• **MATERIALS PROVIDED**:
################

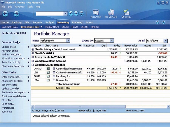Open the chart icon for LITW

48,80
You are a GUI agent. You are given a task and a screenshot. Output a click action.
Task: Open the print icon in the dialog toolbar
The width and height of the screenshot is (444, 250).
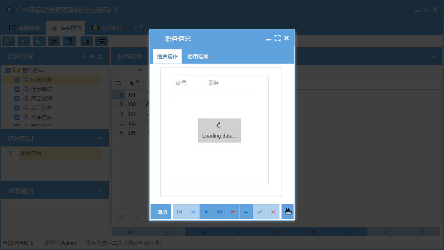(288, 211)
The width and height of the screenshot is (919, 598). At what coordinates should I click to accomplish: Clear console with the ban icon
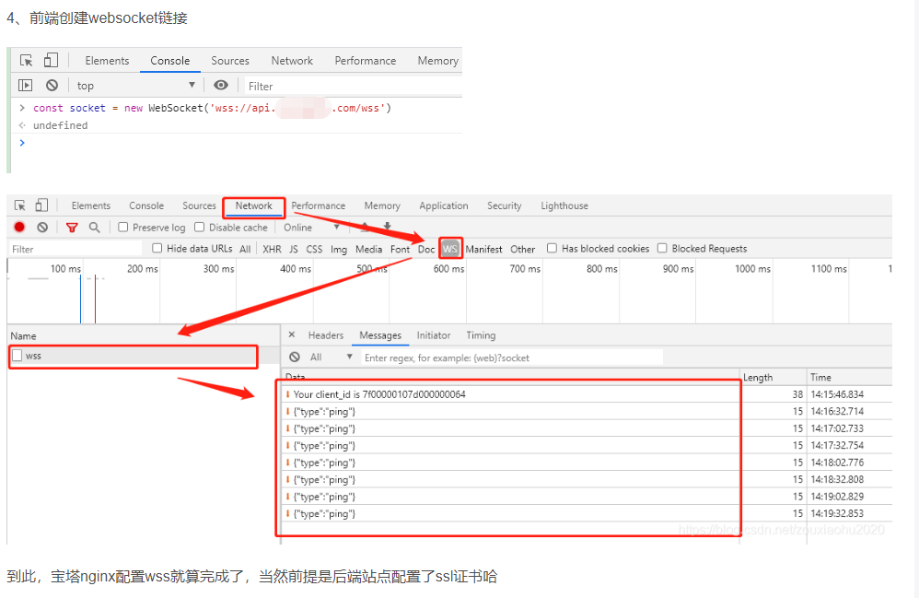pos(52,86)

################

• **PROBLEM TO WORK ON**:
Your copy should hold only the lines from the line with "You are a GUI" through the end of the data above, both ends included, transcribed exactly and without pictures.

• **WRITTEN SOLUTION**:
You are a GUI agent. You are given a task and a screenshot. Output a click action.
Task: Open the print icon in the dialog toolbar
The width and height of the screenshot is (444, 250).
(288, 211)
The width and height of the screenshot is (919, 598). At what coordinates should I click to accomplish: Clear console with the ban icon
pos(52,86)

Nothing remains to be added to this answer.